Your goal ▸
Each line from the one containing "You are a GUI" through the end of the records below must be repeated exactly, and no other line.

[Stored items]
• • •

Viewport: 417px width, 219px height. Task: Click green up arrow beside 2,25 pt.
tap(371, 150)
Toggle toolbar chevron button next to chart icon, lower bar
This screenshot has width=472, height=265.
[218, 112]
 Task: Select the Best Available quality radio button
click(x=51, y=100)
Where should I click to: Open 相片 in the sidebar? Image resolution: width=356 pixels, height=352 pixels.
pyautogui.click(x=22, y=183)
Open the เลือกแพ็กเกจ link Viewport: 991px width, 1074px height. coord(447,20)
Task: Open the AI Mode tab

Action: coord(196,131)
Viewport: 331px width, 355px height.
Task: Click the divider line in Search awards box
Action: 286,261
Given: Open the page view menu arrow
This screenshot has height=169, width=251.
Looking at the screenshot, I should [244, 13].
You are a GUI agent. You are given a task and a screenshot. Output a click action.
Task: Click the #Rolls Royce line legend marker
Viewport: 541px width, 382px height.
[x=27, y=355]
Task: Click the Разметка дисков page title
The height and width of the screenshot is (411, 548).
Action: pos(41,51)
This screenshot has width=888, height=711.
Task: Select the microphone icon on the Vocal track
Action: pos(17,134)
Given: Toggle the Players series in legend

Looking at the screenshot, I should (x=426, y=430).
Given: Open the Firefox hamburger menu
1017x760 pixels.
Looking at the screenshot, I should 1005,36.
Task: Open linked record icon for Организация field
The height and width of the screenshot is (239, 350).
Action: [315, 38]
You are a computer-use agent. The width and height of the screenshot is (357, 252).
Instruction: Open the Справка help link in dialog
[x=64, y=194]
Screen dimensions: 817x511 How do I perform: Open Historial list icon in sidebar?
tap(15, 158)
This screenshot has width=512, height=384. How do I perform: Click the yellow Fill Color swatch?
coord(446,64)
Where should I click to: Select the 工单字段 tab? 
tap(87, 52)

• • •

Solution ▸
You are a GUI agent. You are given a task and a screenshot. Output a click action.
Task: Click the #Rolls Royce line legend marker
Viewport: 541px width, 382px height.
[x=27, y=355]
Task: Click the Разметка дисков page title
The height and width of the screenshot is (411, 548).
Action: pos(41,51)
This screenshot has width=888, height=711.
Task: Select the microphone icon on the Vocal track
Action: pos(17,134)
Given: Toggle the Players series in legend

Looking at the screenshot, I should (x=426, y=430).
Given: Open the Firefox hamburger menu
1017x760 pixels.
Looking at the screenshot, I should 1005,36.
Task: Open linked record icon for Организация field
The height and width of the screenshot is (239, 350).
Action: [315, 38]
You are a computer-use agent. The width and height of the screenshot is (357, 252).
Instruction: Open the Справка help link in dialog
[x=64, y=194]
Screen dimensions: 817x511 How do I perform: Open Historial list icon in sidebar?
tap(15, 158)
This screenshot has width=512, height=384. How do I perform: Click the yellow Fill Color swatch?
coord(446,64)
Where should I click to: Select the 工单字段 tab? 
tap(87, 52)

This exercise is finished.